Eating No Petroleum and Living Very Well

I just saw that the San Francisco supervisors are reviewing the report by their Peak Oil commission this week.

As hinted at by the report, one of the biggest issues that will happen when oil becomes scarcer (eventually inevitable because fossil fuel is a finite resource, there were a finite number of historical beings to decompose into oil) is that essentially all of the “food” now available to American consumers is actually petroleum energy converted into food, and thus when oil is scare we will not be capable, with our current system, of growing enough food.

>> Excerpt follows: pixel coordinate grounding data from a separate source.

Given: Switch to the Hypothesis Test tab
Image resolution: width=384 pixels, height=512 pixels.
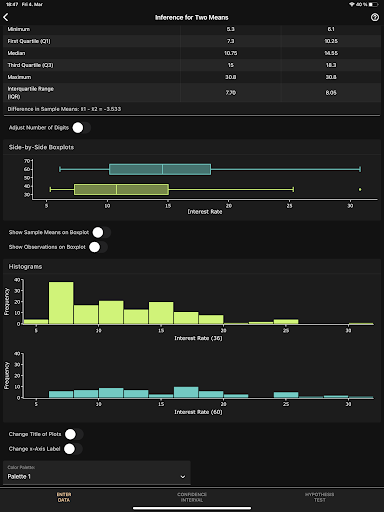Looking at the screenshot, I should (x=319, y=497).
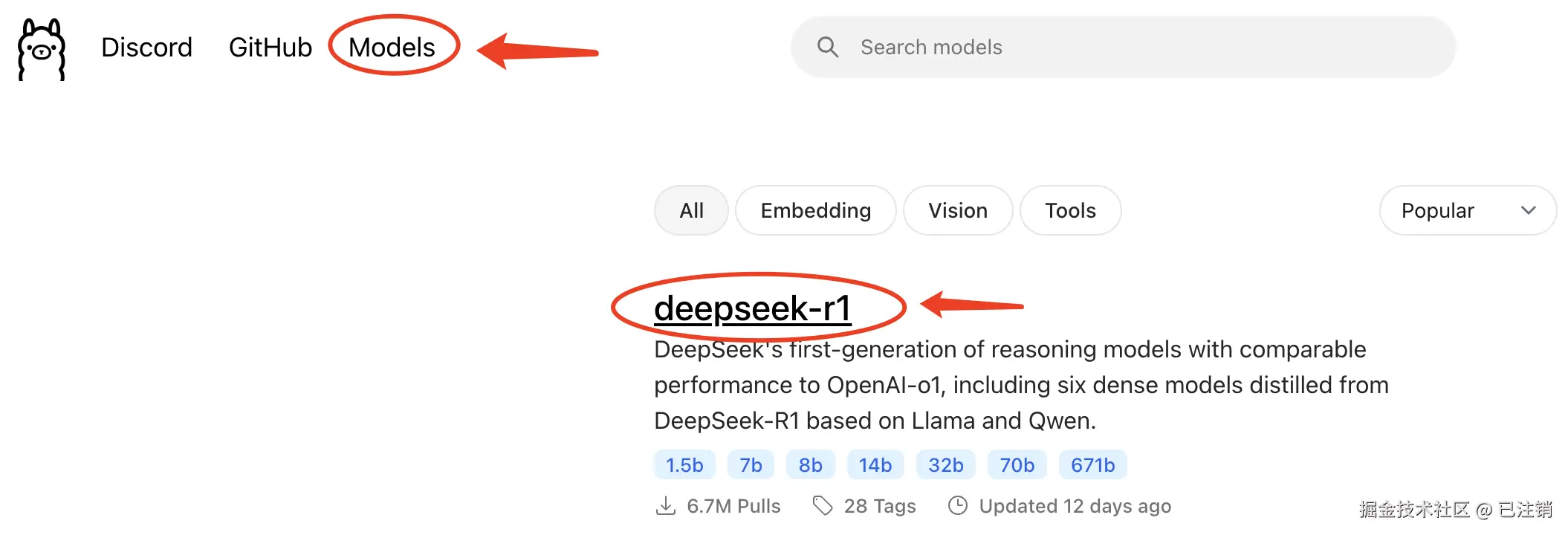Open the Discord link
Image resolution: width=1568 pixels, height=535 pixels.
146,48
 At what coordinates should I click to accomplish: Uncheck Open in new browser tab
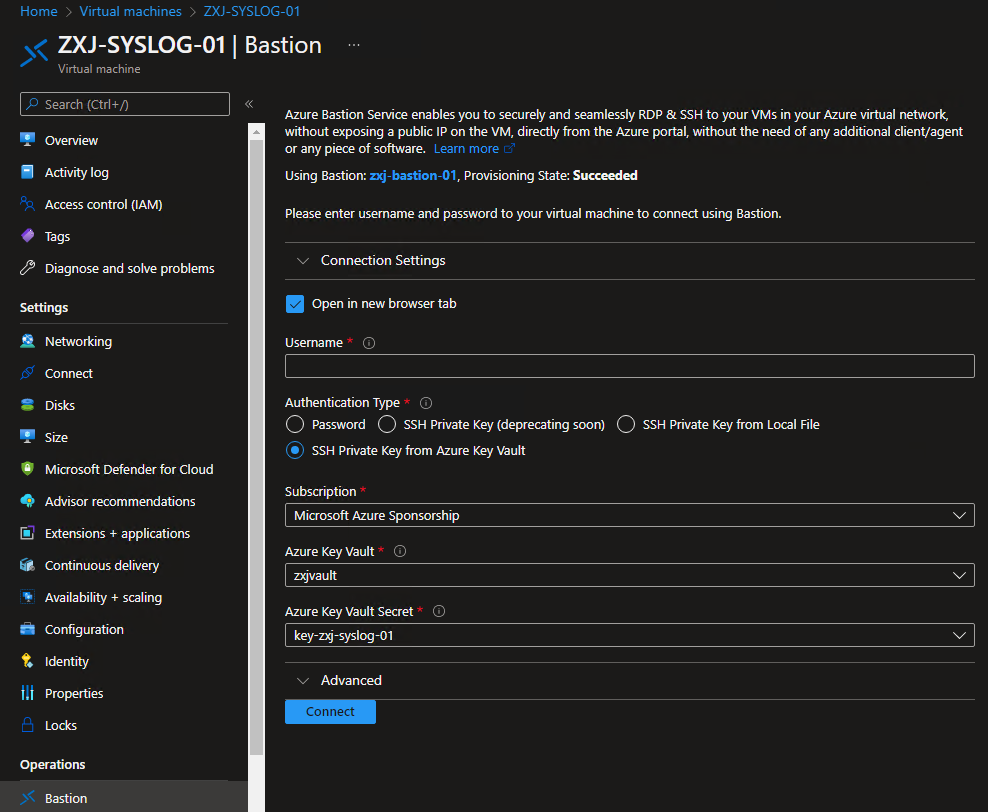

This is as opposed to pre-industrial food, which was grown from soil that was full of the energy of live microorganisms. Now, farmed soil is dead, and the energy in the food comes from petroleum-derived fertilizer which is added to the crops. This includes all the corn, soybeans and wheat that are used to make all the food in the center of the grocery store and are fed to the animals in the meat section; as well as all the produce and now, more and more, the fish that’s being sold (which are being farmed with the corn and soy derivatives).

Obviously this will prove to be a big problem when we humans start being able to extract less oil than we need to power our world — we’ll have to grow food using the old methods again or starve. (One imagines there could be plenty of starving if we start the transition only after we run short of oil.)

But more immediately, it brings to mind the question, who would want to eat food that is just reconstituted petroleum? I think if people widely knew that this is the only thing they are eating, there’d be a lot of change right away.

Clearly our society’s complete reliance on petroleum-derived food has to be part of the national health-care epidemic, as food made from oil has clearly got to be a lot less healthful than food made by living microorganisms (the food we evolved to eat). I’m sure the crazy surge of “Western diseases” such as diabetes and obesity-related illnesses is just starting to ramp up.

This oil-as-food reality is not just true in the stores but also in 99.9% of prepared food including what’s served at restaurants and bars. Even (or maybe especially) most fancy, expensive restaurants, including some that trumpet their belief in organic food or Slow Food are making their dishes from food which is reconstituted petroleum.

Here at the Linkery, on the other hand, we’re working hard to buy and make post-petroleum food. Grass-fed, pastured animals is a place where we’re doing it, as are the locally farmed bivalves (which can help restore the marine habitat) and wild fish from the local fisheries (at least until Hubbs-SeaWorld starts farming fish offshore, feeding them soybeans and potentially destroying the local fish population with CAFO pathogens). Our produce from La Milpa Organica and Wingshadows Hacienda, along with many of our other farms, is grown by farmers who carefully keep life in their soil through rotations, compost, and having animals and crops on the same farm. Most of our sugar is organic, figuring that even dessert will be more wholesome if it’s made from living food rather than long-dead chemicals.

Not everything here is beyond petroleum, yet. For instance, I don’t think there’s a wide enough selection of organic beer and wine (where the corn or grapes are sure to not be infused with petroleum fertilizer) at multiple prices that would could serve only that at quality approaching what we have now. And we still rely on a small amount of conventional produce, and not all of our pork farmers have moved to feeding their animals only organic feed, and we haven’t yet (but we will over the next few orders) converted to using mostly organic flours. However, it’s just a matter of time until we’re almost completely post-petroleum. Either we’ll do it ourselves, or the realities of supply and demand, when the finite resource becomes scarce, will do it for all of us.

Fortunately, food made from living things tastes better, is more energizing to eat, and brings us together with great people who farm and make it. So this whole exercise is, in the end, a rediscovery of the truly good life.